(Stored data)
━━━━━━━━━━

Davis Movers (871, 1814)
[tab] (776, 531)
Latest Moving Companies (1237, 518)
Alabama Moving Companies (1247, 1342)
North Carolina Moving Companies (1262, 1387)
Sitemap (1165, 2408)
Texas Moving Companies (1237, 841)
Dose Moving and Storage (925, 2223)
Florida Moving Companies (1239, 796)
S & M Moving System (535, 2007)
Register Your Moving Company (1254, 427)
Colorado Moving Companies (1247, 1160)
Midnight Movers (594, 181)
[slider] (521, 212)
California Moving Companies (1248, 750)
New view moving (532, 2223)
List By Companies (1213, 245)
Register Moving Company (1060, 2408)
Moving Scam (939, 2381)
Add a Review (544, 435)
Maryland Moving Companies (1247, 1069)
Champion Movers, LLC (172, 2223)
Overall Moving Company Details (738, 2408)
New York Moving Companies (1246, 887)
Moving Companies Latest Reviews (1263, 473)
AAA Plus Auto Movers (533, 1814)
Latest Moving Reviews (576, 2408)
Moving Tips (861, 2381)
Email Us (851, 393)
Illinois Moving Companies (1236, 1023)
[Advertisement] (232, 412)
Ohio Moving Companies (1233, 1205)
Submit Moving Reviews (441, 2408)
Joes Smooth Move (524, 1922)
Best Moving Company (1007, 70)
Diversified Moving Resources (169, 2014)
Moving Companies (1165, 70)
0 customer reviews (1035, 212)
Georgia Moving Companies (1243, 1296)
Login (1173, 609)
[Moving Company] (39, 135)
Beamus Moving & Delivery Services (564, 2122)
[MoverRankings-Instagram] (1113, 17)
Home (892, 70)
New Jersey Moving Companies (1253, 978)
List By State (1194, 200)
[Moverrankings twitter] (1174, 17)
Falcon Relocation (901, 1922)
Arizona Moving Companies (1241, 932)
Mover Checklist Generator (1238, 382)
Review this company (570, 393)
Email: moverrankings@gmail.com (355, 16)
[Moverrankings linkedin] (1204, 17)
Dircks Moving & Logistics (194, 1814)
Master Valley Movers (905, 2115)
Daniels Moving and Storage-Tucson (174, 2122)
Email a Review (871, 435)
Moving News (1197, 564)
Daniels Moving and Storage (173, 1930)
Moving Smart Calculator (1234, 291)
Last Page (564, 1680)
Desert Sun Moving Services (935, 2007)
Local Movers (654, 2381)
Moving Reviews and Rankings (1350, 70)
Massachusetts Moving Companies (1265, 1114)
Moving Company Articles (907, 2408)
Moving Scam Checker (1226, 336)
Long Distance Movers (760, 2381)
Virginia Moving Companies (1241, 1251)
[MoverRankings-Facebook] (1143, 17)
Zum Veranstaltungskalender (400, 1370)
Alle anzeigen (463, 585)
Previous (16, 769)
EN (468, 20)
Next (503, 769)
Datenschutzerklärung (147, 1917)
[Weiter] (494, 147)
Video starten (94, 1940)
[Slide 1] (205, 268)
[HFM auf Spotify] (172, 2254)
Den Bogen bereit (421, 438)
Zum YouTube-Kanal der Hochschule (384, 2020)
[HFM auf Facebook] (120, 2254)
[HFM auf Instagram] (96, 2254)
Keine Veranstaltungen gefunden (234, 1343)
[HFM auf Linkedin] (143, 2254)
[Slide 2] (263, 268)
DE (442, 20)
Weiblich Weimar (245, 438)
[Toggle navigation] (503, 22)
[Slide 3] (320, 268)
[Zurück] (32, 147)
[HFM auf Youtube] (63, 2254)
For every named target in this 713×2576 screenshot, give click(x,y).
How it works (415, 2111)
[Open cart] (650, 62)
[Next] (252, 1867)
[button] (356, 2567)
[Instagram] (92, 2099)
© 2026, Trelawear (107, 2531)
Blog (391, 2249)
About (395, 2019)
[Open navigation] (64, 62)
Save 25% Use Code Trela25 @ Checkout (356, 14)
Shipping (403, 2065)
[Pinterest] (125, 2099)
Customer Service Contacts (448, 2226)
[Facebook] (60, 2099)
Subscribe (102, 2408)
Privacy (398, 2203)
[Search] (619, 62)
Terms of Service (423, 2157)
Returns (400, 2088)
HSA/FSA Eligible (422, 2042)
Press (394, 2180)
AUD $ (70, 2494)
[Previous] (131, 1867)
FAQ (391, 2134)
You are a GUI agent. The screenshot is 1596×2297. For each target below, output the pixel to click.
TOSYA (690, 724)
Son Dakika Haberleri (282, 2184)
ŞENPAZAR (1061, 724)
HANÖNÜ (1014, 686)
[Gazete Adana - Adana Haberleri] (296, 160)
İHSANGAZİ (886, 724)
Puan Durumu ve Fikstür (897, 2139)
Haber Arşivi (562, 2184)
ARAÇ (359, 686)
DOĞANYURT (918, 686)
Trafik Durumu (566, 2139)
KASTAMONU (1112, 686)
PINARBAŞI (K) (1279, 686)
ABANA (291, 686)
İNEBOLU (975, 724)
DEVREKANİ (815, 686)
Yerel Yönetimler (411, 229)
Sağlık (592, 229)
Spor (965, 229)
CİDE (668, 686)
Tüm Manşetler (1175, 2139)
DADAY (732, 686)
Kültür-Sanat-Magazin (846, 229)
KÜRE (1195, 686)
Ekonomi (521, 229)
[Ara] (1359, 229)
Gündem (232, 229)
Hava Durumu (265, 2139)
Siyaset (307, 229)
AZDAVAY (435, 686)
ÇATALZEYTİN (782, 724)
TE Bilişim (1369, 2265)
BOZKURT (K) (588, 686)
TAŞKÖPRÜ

━━━━━━━━━━

=== PROBLEM DETAILS ===
In the records above, find every line containing the word "Latest" and show it.

=== OUTPUT FOR THIS EXERCISE ===
Latest Moving Companies (1237, 518)
Moving Companies Latest Reviews (1263, 473)
Latest Moving Reviews (576, 2408)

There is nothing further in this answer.